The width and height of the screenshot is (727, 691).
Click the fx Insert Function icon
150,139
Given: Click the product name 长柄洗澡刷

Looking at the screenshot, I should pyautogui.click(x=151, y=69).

════

→ **What is needed**: With nothing left out, transcribe the records above exactly.

→ **Completed task**:
The width and height of the screenshot is (727, 691).
Click the fx Insert Function icon
150,139
Given: Click the product name 长柄洗澡刷

Looking at the screenshot, I should pyautogui.click(x=151, y=69).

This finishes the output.